Weight Loss: Do you believe it's possible?

Hi y'all :)

Sorry for the potentially misleading title of this post- obviously weight loss is possible....what I'm really asking is, do you believe that YOU can lose weight? I was wondering if any of you feel that you might be unconsciously sabotaging your own weight loss efforts (or have done in the past), because you don't believe that you can be thinner/can lose weight?

For the past 3years I have weighed in at about 122-126lbs (having come down from about 140lbs). I realise that I am not overweight at all (I'm 5'5", age 26) but I feel and look 'soft round the edges' and I'd really like to be able to lose maybe 5lb of fat. I exercise regularly, 1-2hrs per day, 6-7 days per week, and I have no problem in motivating myself to workout or to push myself harder etc. What I cannot seem to do however is control my eating - I eat reasonably clean most of the time but I have there horrendous binges where I just eat waaaay too much food - for example, I will eat a spoonful of peanut butter and end up polishing off half a jar (or even a whole jar!!), or I'll eat six slices of bread after a meal, or I'll buy a 200g bar of chocolate and eat it all.

Anyway, the other day I had a huge binge and I was so annoyed with myself I sat down and did a little bit of soul searching and I came to the realisation that I think I can't control myself when I have these binges because I don't believe I can lose my fat layer. It's strange but I think that the idea I have of yself in my head is a fat one - deep down I believe that I just am a fat (or at least a not thin) person and that it doesn't matter what I eat I will never be able to rid myself of my excess fat. I honestly can't imagine that I will ever lose weight, yet I've spent years putting a lot of effort into trying to do just that!

I've read BFFM and I intend to re-read the chapter on goal-setting and visualisation and maybe see if I can try to start believing that I can be thinner, but I was wondering if any of you out there have been in a similar situation? If you have, did you manage to get through it and achieve the body you wanted?

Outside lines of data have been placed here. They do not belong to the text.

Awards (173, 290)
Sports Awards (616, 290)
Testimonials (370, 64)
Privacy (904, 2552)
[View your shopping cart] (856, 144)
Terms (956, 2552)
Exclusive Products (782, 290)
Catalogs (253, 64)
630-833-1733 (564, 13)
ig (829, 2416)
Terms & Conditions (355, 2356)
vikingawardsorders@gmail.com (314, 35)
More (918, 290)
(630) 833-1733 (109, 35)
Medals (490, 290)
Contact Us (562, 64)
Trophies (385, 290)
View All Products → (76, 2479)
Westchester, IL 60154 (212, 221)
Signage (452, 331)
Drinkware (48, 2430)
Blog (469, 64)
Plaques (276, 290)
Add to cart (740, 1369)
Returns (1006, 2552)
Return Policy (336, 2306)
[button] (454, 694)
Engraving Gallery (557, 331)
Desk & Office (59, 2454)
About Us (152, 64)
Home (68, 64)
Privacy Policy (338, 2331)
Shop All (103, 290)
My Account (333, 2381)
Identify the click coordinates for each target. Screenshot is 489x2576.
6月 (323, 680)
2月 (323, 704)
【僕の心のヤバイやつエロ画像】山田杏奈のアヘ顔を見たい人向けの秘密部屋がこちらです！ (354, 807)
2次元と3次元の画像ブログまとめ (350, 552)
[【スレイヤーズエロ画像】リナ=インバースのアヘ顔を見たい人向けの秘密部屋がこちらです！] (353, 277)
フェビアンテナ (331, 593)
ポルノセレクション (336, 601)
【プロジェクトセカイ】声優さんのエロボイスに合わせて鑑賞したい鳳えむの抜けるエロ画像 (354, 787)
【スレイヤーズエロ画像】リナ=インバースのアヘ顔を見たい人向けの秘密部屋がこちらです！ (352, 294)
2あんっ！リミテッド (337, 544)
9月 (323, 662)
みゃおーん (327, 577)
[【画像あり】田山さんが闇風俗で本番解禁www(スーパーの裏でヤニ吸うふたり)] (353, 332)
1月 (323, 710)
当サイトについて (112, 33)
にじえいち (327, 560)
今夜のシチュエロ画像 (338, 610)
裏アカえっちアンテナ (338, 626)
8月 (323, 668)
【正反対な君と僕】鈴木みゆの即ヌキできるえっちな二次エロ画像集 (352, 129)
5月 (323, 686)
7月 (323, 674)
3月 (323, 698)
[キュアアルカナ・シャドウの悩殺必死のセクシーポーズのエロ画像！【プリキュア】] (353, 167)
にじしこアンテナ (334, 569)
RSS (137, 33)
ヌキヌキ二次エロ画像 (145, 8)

Thoughts, comments, suggestions will all be much appreciated!

Thanks for reading :)

Sally

PS - I know some of you may not like my use of the term 'fat' - again I will acknowledge the fact that I am not overweight, but I do have a reasonably thick layer of fat that I would like to reduce.
 
I wasn't always overweight. It has only been in the last 3-4 years that I've gained. I know it's becasue I eat out so much and pretty much eat what I want, though I do try to control it. For example, I'll have a decent breakfast but then lunch may not be so good so I'll try to have a good dinner. I don't have much willpower though and 2 weeks seems to be my limit. I've never thought about self-sabatoge so to speak until your post. Interesting. I want to lose about 50 pounds. I'm tall though so what I have gained has spread out so it's noticeable, but not too bad. I don't like cooking everyday and it's just so hard for me to take things to work with me when everyone else goes to lunch.

Kim
 
I just read an article about binge eating in "Oprah" Magazine.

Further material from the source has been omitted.